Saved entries
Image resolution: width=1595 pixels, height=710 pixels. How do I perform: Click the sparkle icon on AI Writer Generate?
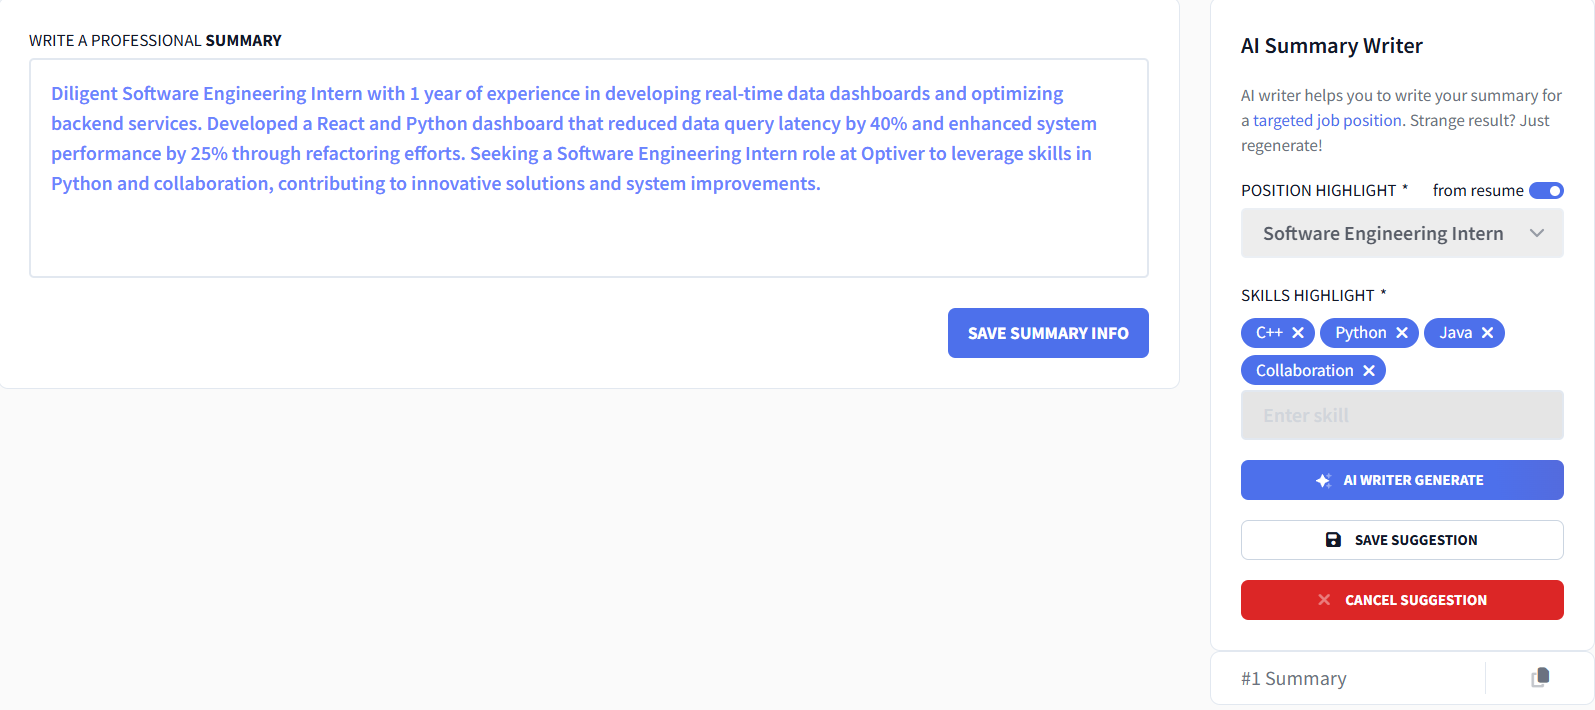click(x=1322, y=479)
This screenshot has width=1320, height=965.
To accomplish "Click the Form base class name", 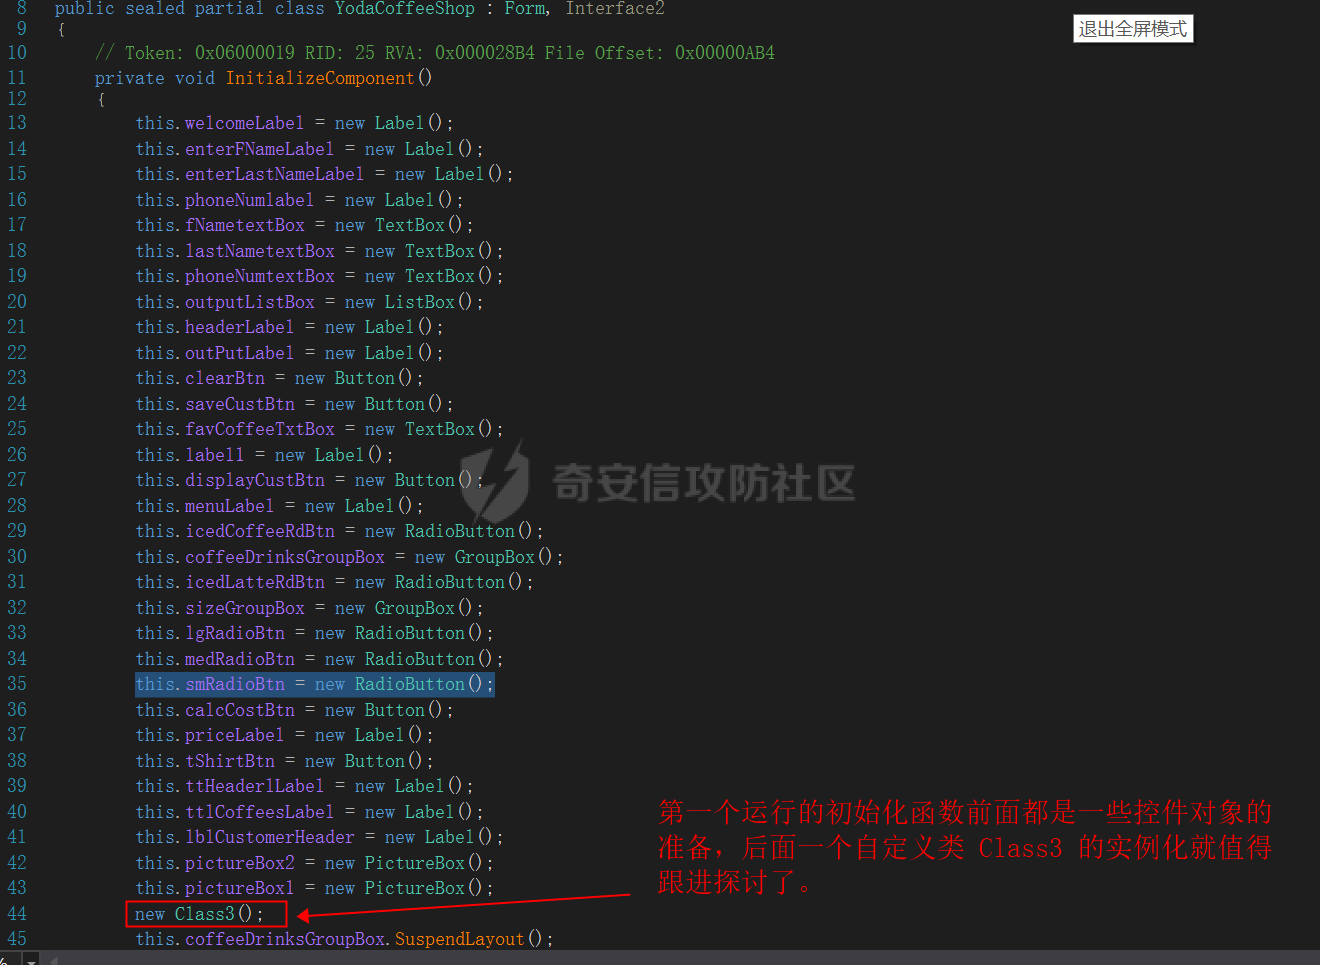I will point(525,8).
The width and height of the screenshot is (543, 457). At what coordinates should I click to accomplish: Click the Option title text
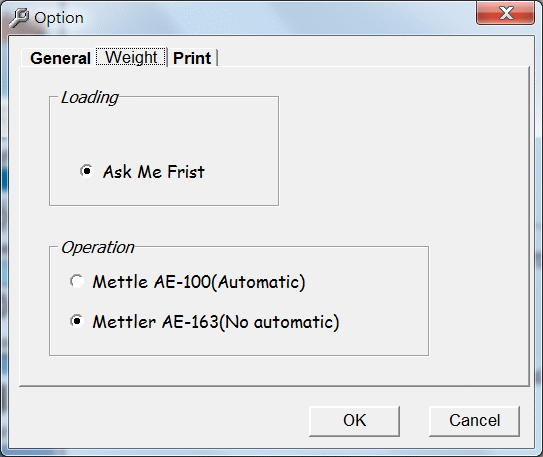tap(59, 18)
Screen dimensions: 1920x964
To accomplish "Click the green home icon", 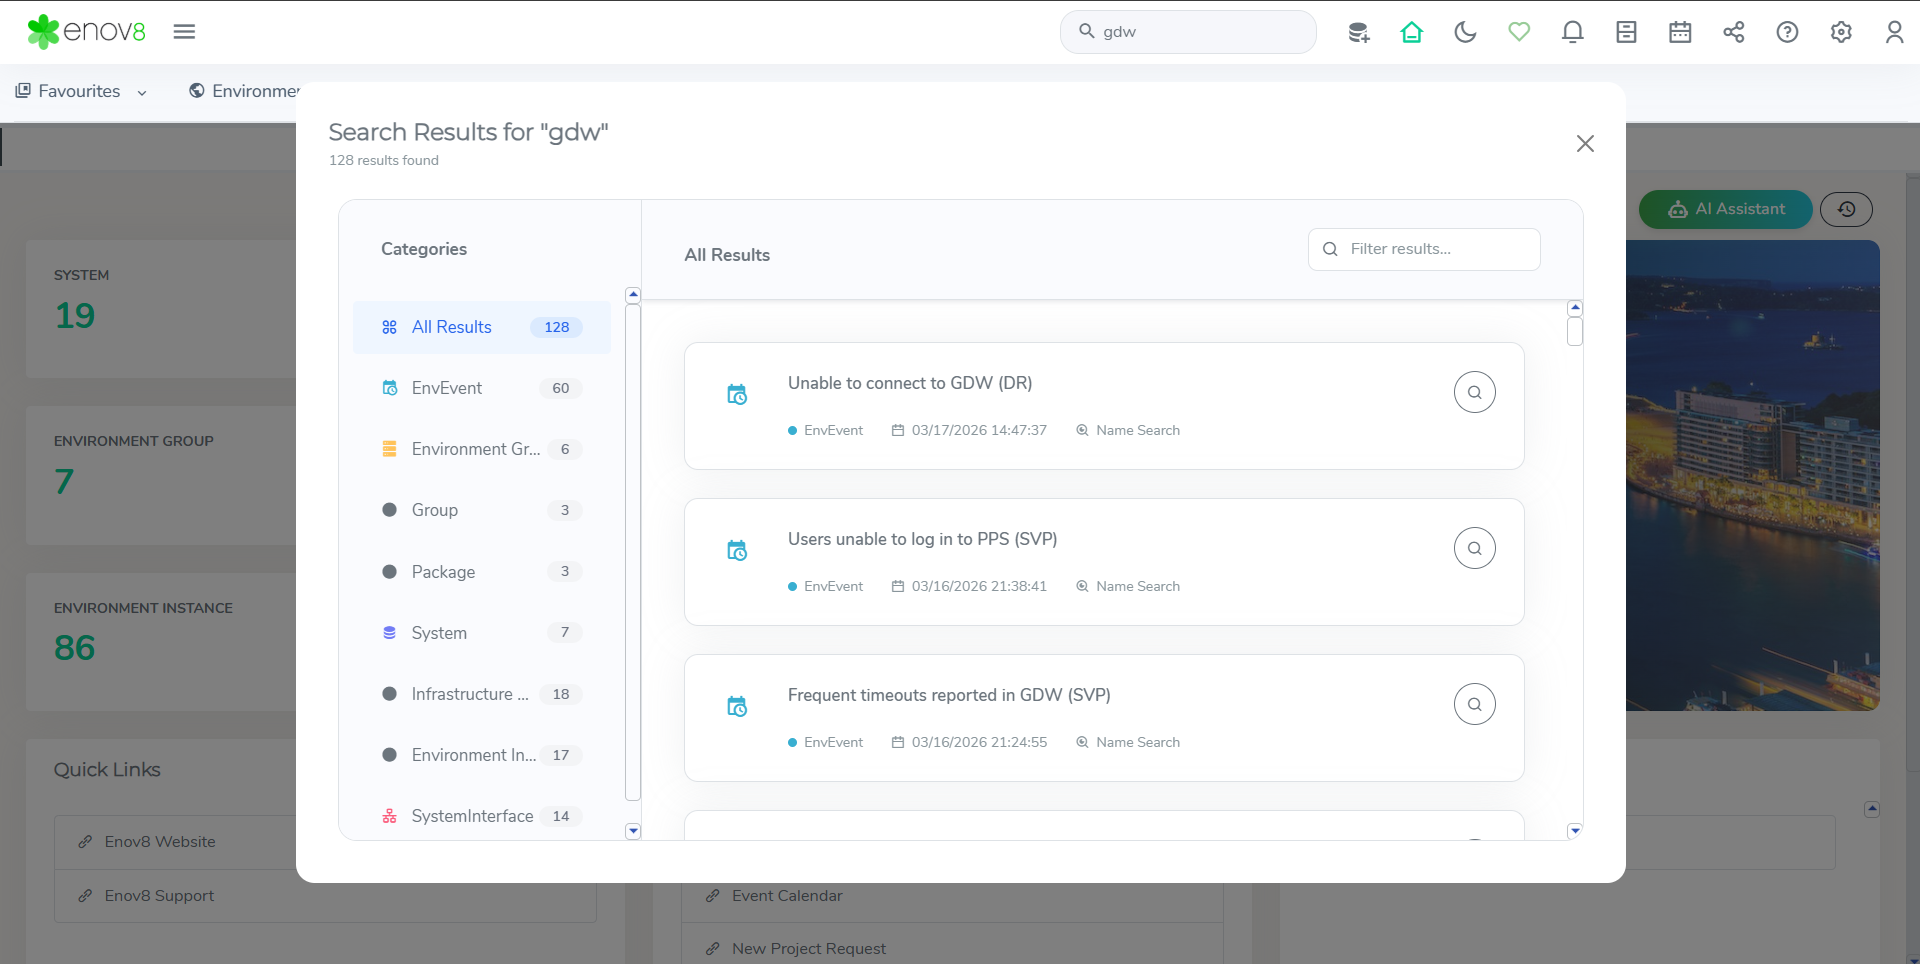I will [x=1411, y=32].
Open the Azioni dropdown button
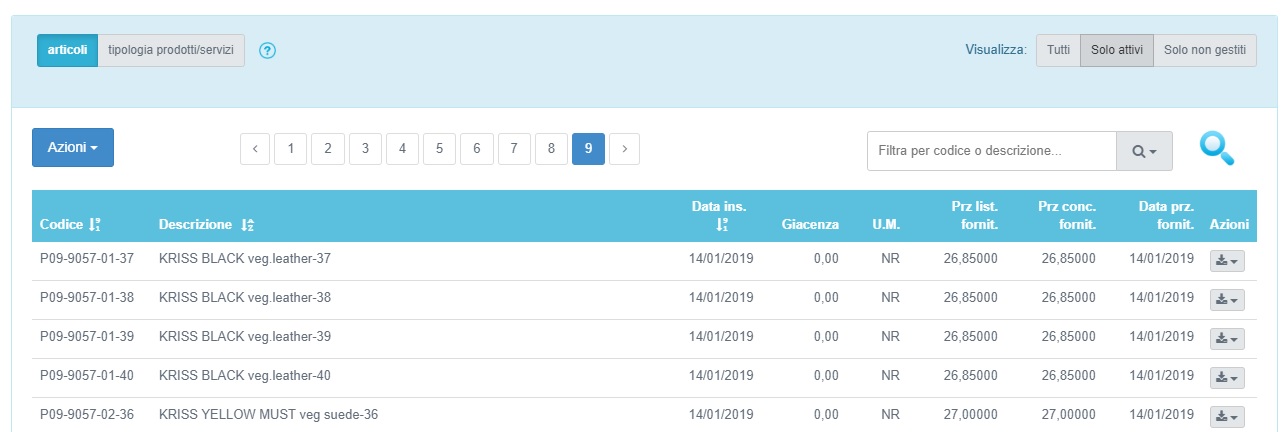 click(x=73, y=147)
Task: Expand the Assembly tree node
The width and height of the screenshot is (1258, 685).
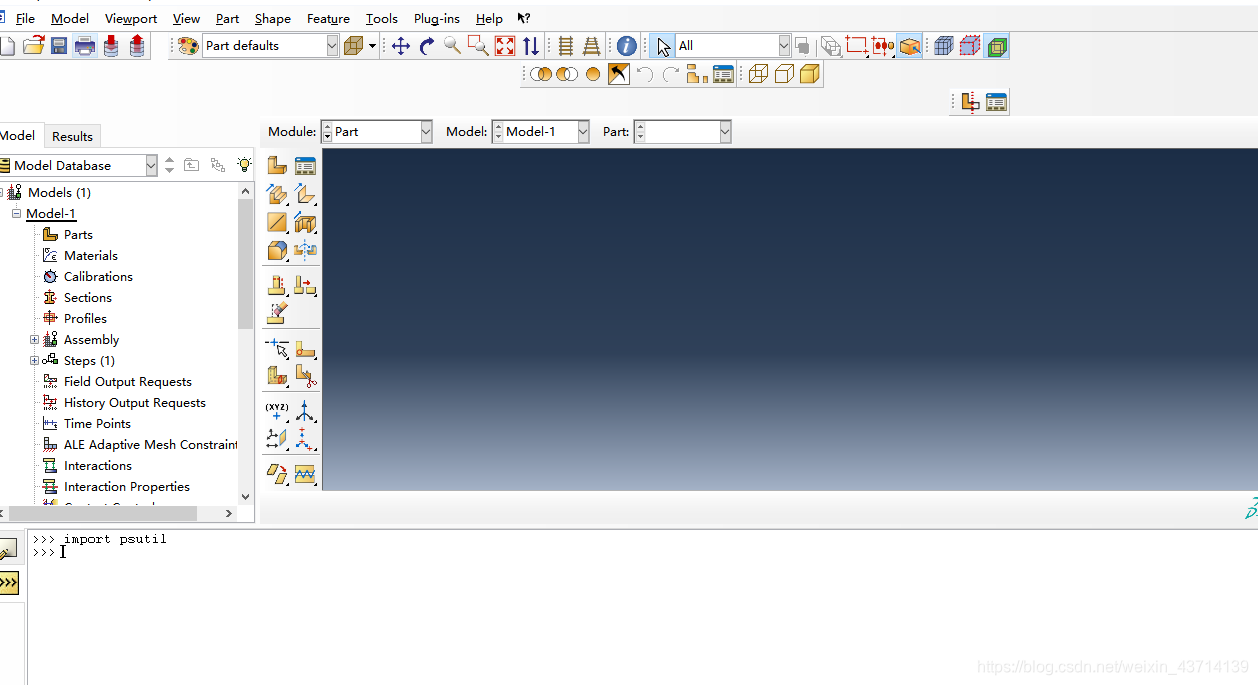Action: coord(34,339)
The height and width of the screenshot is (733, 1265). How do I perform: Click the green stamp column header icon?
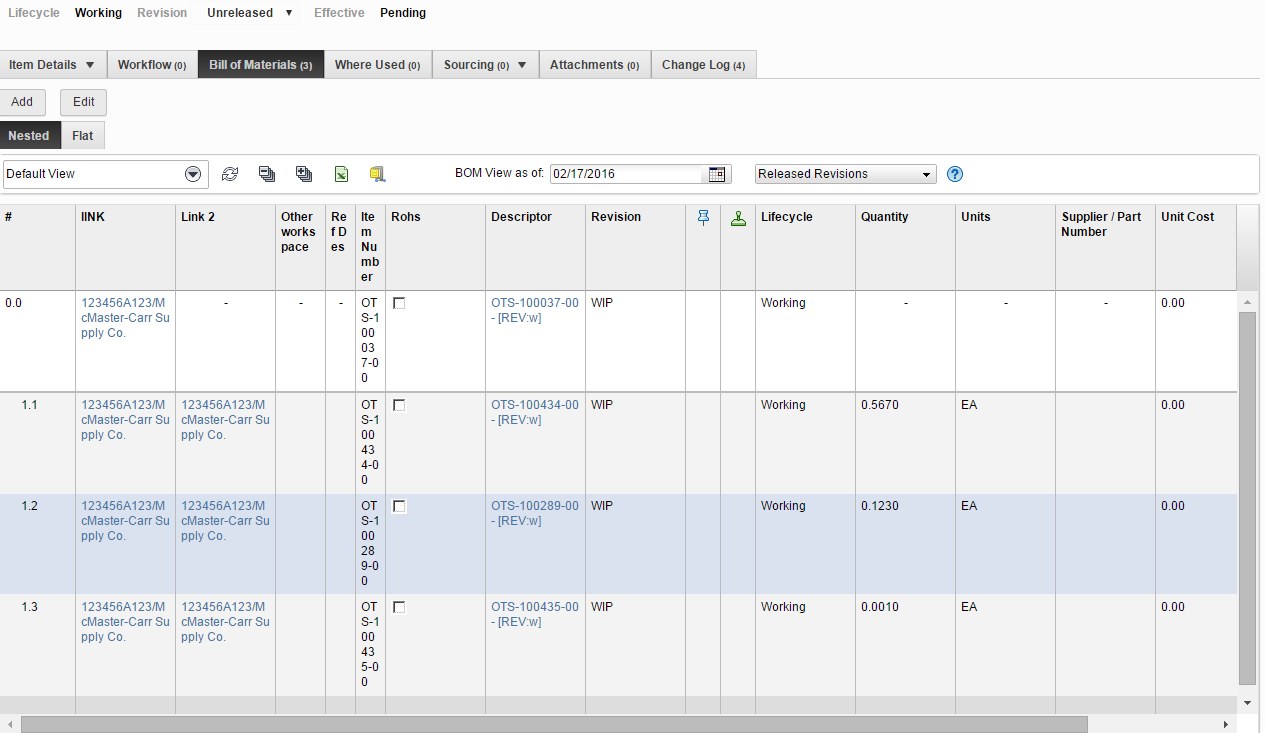click(738, 217)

= Work instructions =
Working from the line with "Task: Expand the Assembly tree node" down through the last line of the records, give every line again exactly, but no pictures.

= Finished task =
Task: Expand the Assembly tree node
The width and height of the screenshot is (1258, 685).
Action: coord(34,339)
The height and width of the screenshot is (733, 1265). How do I perform: Click the green stamp column header icon?
click(738, 217)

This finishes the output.